When I developed the tool to manually add links, it was intended to only be used for lexica that are missing from our database. In theory, everything in the database should be linked automatically. When things aren't linked, it is because the entity appears in way the tool wasn't designed to handle. Clicking "Link all" will not work in these cases because the linking tool hadn't been updated to recognize these situations. It is important to keep track of all instances where a known entity is not being linked automatically so we can update the tool to handle as many of these cases as possible and save time moving forward.
The pr and oe are not typical prefixes, although this paper clearly uses them a lot, but it's not unheard of for them to be used.
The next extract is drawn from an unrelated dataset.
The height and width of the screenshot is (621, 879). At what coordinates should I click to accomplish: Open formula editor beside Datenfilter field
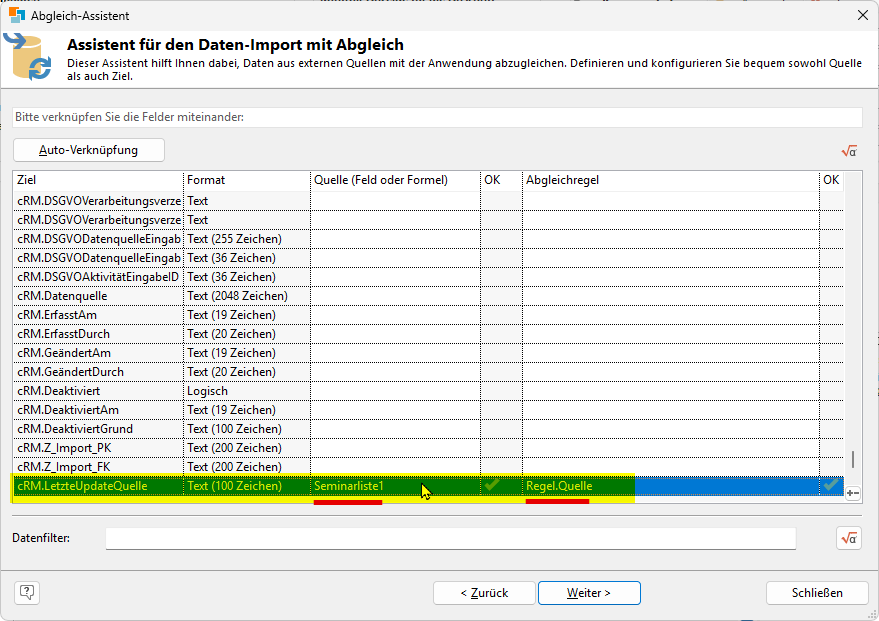[849, 538]
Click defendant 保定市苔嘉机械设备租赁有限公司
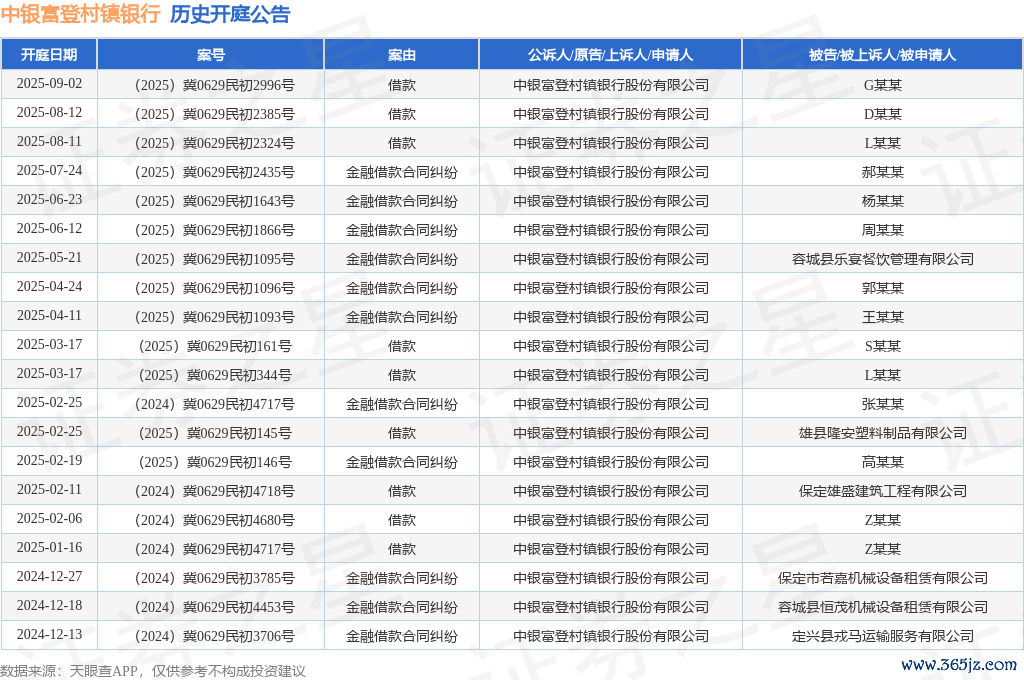This screenshot has height=680, width=1024. (x=882, y=578)
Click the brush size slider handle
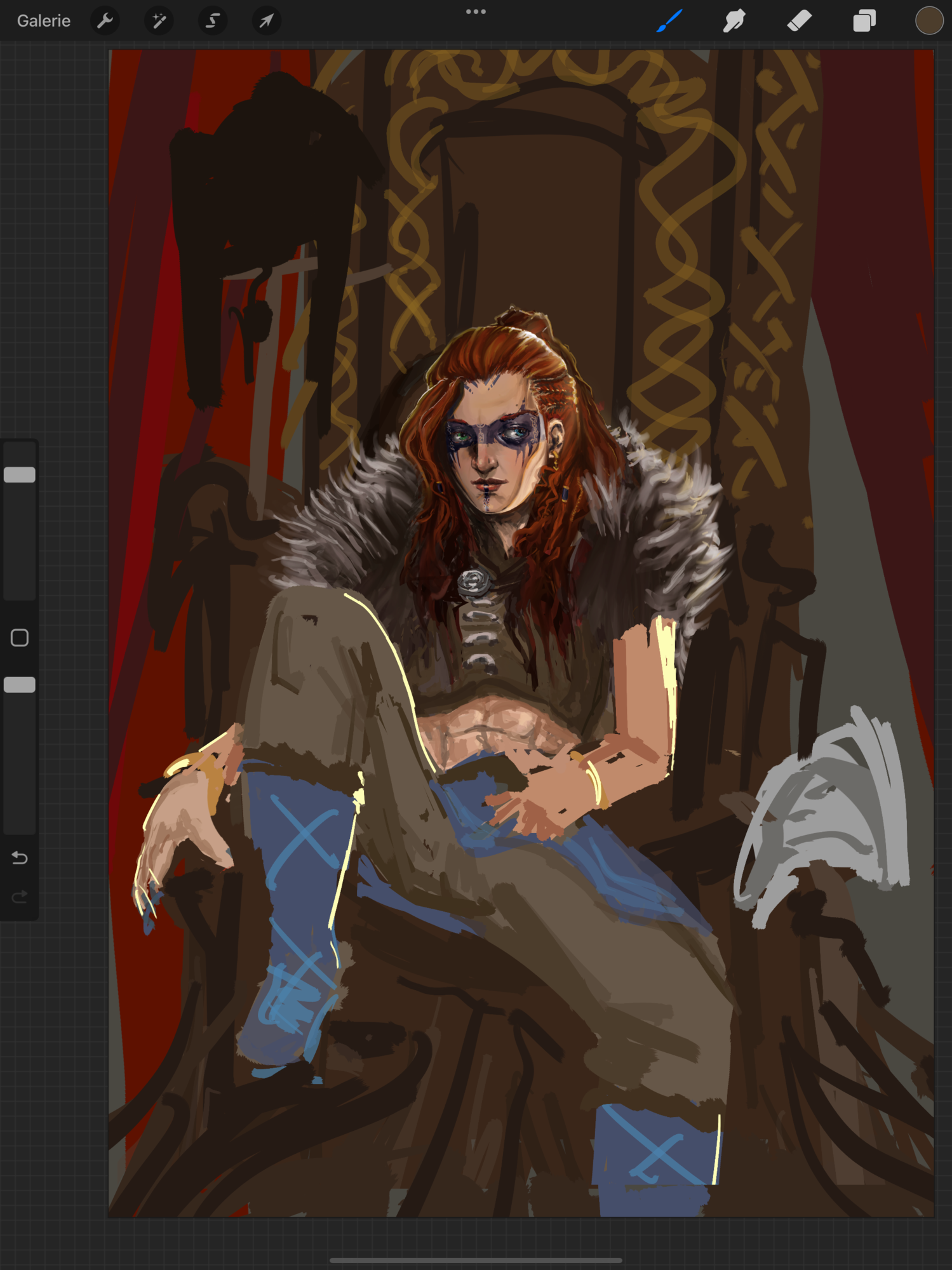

Yeast also has notation in the format of XxxN::XxxN or XxxNdelta::XxxN, etc., so if you could make sure the linking works when an entity is immediately proceeded by a colon that would be great.
I chatted with @robnash, and SGD has historically not linked the delta after an entity. However, we would much prefer there to be a consensus among the groups doing markup, to produce a more consistent view for the readers. So, if there is anyone doing markup that would argue for the delta to be linked, we would like to hear it. This may involve doing a Quick Fix for now, to get the Link All functioning, and then we could discuss this and other quirks in person at Alliance Face to Face in Dec.
Another case: TEL1/TEL1-hy909
TEL1 should be linked in both occurrences, so a prefix of / should be added too. I think some of the above changes have gone though, because one of the papers I'm currently doing is linking up pretty well. Thanks.
Great to hear. I will see what I can do about the /.
Link all failed again on https://bioentity.link//#/publication/10.1534/genetics.119.302971. Particularity affected 16 occurrences of "yRAD27" I think this time because the entity was (usually) directly preceded by the letter y, and sometimes followed by a slash. Not uncommon for us to have a gene/protein prefixed by a y or Sc even.
yRAD27
appears as:
(hFEN1/yRAD27) yRAD27-deficient yRAD27
Is this the place for bug reports about the tool?
Was working on https://bioentity.link//#/publication/10.1534/genetics.119.302435
Trying to link
rad9
in the phrase "rad9-deficient" using the link all feature. Other occurrences of "rad9-deficient" and related "rad9-deficiency" do not link and all must be linked individually. I have a screen recording of this behaviour but it seems GitHub doesn't like movies.Had similar resistance in the old tool when what I wanted to link wasn't the whole "non whitespace" word or entity wasn't italicized properly in the old tool, not sure if that matters.